In experiments on human cognition using reaction time (RT) as an outcome measure, we often have a procedure-enforced censoring of observations such that the experiment interrupts data collection if a given response is taking longer than, say, 1s, yielding an NA as data for that instance. (There’s also an implied lower bound at zero, but where RTs are usually skewed anyway, models often use log-normal error or a more elaborate latent process like Wiener diffusion that yields a similarly skewed distribution of error.)

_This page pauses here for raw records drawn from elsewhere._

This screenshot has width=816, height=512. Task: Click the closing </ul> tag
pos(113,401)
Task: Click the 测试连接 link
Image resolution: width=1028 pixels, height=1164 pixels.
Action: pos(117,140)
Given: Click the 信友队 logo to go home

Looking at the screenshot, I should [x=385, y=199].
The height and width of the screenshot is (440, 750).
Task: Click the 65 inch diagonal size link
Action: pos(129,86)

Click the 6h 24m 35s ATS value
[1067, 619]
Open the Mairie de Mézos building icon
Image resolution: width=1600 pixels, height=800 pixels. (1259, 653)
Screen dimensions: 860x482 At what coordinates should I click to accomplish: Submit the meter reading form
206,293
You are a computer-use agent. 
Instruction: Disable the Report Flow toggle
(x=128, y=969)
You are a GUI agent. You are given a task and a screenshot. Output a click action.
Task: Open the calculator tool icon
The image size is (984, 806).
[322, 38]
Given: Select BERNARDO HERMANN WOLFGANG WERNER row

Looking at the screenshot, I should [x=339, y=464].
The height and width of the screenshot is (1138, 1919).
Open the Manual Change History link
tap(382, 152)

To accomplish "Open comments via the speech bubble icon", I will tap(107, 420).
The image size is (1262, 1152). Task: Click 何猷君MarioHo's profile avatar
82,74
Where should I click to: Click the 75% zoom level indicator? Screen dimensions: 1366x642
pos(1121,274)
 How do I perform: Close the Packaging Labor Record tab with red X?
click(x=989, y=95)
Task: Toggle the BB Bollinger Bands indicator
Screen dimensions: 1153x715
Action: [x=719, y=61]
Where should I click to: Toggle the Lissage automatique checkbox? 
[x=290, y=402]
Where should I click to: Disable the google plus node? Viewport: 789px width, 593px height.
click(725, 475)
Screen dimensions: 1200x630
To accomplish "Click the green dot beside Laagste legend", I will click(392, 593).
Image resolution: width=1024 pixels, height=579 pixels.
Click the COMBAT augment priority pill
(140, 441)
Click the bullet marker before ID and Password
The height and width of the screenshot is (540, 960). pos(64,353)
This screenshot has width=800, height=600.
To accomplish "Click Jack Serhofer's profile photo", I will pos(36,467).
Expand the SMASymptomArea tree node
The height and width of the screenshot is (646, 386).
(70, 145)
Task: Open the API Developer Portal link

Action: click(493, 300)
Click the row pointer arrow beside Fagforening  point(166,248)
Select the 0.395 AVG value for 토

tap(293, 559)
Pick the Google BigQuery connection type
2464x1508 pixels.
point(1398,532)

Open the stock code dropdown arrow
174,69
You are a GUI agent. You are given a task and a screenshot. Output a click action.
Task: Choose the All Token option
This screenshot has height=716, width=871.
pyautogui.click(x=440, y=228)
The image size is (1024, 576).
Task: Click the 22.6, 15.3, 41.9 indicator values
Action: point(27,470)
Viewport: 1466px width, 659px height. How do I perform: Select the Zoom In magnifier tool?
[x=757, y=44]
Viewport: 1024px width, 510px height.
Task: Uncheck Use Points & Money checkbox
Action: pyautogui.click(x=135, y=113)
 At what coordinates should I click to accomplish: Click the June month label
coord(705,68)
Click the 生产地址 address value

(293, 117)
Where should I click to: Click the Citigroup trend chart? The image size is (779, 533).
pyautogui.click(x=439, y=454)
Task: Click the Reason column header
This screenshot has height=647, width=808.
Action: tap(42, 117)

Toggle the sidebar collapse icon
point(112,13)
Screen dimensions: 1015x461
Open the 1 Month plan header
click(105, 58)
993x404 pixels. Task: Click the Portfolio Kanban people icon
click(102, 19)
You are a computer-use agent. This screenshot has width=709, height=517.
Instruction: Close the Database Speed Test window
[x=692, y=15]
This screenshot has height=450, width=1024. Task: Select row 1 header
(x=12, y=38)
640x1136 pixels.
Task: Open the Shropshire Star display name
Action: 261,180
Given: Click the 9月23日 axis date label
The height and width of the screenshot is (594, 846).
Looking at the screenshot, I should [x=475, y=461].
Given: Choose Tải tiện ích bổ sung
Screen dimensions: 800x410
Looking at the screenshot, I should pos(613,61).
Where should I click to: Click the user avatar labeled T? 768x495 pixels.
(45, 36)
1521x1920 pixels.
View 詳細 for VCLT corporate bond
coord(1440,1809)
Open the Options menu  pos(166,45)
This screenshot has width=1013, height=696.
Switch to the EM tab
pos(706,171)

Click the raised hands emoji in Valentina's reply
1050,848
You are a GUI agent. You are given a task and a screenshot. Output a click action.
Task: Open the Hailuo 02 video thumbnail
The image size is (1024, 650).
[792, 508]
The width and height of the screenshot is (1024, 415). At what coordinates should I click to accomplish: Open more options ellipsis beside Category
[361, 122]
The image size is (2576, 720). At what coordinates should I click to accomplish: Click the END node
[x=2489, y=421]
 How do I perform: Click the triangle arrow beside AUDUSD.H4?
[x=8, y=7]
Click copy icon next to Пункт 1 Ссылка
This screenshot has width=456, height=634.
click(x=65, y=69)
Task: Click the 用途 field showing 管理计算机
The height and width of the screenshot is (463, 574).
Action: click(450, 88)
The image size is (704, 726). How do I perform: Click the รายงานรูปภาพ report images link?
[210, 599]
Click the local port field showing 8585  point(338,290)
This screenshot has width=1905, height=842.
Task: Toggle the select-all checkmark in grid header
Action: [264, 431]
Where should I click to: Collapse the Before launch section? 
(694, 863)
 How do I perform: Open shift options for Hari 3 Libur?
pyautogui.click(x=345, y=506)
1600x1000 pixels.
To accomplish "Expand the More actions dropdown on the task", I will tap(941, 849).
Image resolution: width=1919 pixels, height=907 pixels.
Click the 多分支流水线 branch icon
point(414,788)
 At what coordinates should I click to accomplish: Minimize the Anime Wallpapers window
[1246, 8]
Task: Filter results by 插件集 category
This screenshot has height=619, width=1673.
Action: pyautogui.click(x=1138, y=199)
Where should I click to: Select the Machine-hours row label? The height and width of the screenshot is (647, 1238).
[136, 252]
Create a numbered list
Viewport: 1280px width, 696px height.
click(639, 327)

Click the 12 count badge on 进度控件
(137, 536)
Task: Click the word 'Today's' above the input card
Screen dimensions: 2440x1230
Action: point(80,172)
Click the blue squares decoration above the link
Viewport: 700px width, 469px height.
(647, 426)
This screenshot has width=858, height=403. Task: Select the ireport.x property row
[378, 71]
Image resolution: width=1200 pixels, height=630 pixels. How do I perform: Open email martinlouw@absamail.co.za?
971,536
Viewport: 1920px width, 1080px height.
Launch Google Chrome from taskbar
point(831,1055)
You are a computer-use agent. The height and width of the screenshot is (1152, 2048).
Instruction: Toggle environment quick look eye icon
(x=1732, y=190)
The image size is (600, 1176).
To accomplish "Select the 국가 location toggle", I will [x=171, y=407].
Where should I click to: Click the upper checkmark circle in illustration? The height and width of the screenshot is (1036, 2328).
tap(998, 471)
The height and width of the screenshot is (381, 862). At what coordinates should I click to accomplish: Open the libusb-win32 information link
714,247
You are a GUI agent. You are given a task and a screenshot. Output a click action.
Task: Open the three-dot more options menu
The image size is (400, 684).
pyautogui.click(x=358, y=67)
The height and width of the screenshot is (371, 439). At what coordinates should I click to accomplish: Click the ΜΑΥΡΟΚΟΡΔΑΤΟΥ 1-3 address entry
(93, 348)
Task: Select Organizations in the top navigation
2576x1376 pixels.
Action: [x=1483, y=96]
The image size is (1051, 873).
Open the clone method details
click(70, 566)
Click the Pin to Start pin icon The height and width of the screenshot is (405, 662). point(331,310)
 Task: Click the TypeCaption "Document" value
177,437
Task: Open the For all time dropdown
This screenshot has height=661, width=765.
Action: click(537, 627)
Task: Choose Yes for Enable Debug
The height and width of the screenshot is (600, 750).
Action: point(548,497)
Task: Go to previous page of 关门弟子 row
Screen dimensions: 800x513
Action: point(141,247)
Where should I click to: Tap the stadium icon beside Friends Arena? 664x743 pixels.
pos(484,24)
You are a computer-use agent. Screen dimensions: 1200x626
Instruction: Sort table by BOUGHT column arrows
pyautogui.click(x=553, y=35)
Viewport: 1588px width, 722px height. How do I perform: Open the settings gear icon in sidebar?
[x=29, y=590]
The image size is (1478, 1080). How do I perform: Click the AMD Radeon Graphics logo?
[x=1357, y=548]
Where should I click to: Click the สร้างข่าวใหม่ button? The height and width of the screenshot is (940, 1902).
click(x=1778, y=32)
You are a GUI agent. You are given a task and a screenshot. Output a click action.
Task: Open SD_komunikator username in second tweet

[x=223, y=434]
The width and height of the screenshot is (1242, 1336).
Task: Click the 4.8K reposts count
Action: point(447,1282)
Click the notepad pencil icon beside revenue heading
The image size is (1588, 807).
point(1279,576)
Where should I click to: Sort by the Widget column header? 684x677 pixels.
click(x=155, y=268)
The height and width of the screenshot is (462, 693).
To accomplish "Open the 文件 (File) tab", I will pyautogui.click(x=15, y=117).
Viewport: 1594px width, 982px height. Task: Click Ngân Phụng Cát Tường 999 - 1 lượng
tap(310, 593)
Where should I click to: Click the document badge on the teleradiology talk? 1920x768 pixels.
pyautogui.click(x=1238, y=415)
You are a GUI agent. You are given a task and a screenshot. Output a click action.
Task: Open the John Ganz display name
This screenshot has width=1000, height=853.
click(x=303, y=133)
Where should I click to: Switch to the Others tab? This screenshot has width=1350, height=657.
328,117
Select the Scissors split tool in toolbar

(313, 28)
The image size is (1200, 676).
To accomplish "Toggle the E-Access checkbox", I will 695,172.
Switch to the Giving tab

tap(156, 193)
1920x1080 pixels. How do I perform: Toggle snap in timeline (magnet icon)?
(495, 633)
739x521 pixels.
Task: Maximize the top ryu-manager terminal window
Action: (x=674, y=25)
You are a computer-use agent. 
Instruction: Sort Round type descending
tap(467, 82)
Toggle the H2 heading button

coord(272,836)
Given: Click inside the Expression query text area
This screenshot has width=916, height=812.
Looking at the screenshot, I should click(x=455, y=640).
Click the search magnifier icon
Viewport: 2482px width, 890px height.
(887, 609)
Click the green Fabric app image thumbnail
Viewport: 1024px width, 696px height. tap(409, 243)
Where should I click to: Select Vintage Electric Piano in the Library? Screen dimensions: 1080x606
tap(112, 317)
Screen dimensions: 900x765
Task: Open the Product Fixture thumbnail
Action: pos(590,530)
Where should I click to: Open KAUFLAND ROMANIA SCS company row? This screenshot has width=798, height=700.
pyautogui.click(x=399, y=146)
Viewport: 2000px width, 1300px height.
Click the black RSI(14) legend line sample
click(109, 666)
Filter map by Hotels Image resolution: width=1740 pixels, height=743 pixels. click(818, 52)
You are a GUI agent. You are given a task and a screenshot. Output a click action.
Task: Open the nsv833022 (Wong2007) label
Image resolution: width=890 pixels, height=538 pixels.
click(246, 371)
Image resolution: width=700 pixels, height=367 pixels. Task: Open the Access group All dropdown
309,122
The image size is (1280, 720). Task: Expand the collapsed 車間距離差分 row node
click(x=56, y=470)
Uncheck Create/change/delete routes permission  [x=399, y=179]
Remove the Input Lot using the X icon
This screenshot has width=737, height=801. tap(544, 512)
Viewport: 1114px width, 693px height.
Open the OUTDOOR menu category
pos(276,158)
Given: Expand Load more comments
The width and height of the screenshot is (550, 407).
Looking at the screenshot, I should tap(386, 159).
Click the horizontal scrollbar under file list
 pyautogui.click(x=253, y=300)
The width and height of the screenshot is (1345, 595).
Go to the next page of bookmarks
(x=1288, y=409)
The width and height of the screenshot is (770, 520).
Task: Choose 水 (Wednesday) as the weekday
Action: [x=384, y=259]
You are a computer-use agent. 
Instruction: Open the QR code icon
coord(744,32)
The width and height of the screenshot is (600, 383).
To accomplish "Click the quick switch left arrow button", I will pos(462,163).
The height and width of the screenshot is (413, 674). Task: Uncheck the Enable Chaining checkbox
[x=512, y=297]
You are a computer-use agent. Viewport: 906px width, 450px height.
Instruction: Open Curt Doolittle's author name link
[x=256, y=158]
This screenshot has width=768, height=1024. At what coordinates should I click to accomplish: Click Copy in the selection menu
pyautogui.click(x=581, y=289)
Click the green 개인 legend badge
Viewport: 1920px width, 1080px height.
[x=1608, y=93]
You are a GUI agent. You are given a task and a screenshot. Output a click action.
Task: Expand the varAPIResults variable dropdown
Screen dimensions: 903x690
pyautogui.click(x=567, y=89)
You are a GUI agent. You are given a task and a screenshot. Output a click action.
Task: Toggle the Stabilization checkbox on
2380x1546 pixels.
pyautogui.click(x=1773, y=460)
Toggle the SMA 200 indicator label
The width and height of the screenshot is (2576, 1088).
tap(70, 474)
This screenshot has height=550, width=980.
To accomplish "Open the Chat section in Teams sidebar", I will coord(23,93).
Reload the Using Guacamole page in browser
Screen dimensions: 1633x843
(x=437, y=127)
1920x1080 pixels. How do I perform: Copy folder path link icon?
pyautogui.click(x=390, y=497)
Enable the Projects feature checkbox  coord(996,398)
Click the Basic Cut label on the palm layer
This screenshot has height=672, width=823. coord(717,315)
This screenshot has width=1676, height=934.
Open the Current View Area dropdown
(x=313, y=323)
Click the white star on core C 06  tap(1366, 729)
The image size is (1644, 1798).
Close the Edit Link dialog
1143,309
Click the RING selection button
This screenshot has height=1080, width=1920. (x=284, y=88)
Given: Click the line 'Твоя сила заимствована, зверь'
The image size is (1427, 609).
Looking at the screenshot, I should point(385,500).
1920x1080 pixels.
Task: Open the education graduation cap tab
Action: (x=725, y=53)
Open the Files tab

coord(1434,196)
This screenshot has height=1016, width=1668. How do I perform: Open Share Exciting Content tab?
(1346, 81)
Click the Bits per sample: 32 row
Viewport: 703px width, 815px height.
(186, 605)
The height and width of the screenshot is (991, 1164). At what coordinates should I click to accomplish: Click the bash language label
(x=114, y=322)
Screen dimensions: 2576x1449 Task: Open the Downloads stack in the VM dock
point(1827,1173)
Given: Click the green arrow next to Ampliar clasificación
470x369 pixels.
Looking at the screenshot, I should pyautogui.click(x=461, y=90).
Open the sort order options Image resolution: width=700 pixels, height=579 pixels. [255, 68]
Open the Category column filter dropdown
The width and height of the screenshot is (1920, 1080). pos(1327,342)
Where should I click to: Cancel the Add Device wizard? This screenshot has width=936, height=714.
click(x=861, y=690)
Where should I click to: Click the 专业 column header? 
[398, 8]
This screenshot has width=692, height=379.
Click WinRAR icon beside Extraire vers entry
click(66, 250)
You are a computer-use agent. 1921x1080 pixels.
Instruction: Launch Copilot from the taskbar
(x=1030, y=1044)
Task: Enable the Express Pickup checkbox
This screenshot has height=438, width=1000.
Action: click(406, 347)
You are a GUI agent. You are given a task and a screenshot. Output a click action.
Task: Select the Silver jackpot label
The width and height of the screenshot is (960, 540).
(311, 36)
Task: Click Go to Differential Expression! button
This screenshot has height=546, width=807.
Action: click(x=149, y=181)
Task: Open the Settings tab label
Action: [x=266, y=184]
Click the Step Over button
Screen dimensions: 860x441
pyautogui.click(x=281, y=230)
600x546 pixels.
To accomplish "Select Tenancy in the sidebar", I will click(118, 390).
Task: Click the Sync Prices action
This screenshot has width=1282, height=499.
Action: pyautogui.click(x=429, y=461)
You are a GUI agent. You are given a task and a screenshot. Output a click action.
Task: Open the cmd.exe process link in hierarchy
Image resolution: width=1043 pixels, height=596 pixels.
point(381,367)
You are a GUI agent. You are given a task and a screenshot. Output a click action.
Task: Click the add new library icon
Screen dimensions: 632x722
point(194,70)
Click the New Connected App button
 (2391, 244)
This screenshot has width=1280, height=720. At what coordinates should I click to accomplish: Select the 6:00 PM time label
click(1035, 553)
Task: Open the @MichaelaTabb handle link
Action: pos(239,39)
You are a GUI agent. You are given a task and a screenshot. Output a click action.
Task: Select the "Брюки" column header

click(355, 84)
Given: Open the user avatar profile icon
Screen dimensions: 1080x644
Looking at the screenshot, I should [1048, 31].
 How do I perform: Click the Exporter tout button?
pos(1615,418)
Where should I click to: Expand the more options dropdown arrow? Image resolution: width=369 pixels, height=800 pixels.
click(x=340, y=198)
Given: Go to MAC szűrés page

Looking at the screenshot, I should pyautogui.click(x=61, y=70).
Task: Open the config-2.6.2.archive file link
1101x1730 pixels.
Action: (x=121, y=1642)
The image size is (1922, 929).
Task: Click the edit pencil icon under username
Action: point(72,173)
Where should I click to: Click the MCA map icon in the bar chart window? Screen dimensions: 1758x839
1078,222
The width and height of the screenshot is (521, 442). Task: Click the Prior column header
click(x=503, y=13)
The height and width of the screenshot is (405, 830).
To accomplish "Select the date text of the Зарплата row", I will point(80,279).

So we might use a right-censored model along the lines of the following (adapted from the manual v2.16, pg 188):
data {
int<lower=0> N_obs;
int<lower=0> N_cens;
real y_obs[N_obs];
real<lower=max(y_obs)> U;
}
parameters {
real mu;
real<lower=0> sigma;
}
model {
y_obs ~ lognormal(mu, sigma);
target += N_cens * lognormal_lccdf(U | mu, sigma);
}
In these experiments we also observe varying degrees of “contamination” responses, reflecting usually either fast guessing or slow responses after a brief inattentive period. There are more complicated models of these contamination sources that become identified with lots of data, but a useful first approximation to merely “deal with” them in cases of more moderate amounts of data is to model responses as a mixture with some proportion, p, of log-normally distributed “non-contamination” responses and 1-p proportion uniformly distributed “contamination” responses.
In this case, would the following be the appropriate expression of the mixture with censoring?
data {
int<lower=0> N_obs;
int<lower=0> N_cens;
real y_obs[N_obs];
real<lower=max(y_obs)> U;
}
transformed_data{
real uniflpdf;
uniflpdf = uniform_lpdf(0|0,U); // lpdf of the contaminations (data-invariant)
}
parameters {
real mu;
real<lower=0> sigma;
real<lower=0,upper=1> mix_prop ;
}
model {
target += log_sum_exp(
log(mix_prop) + lognormal_lpdf( y_obs | mu , sigma)
, log1m(mix_prop) + uniflpdf
) ;
target += N_cens * lognormal_lccdf(U | mu, sigma);
}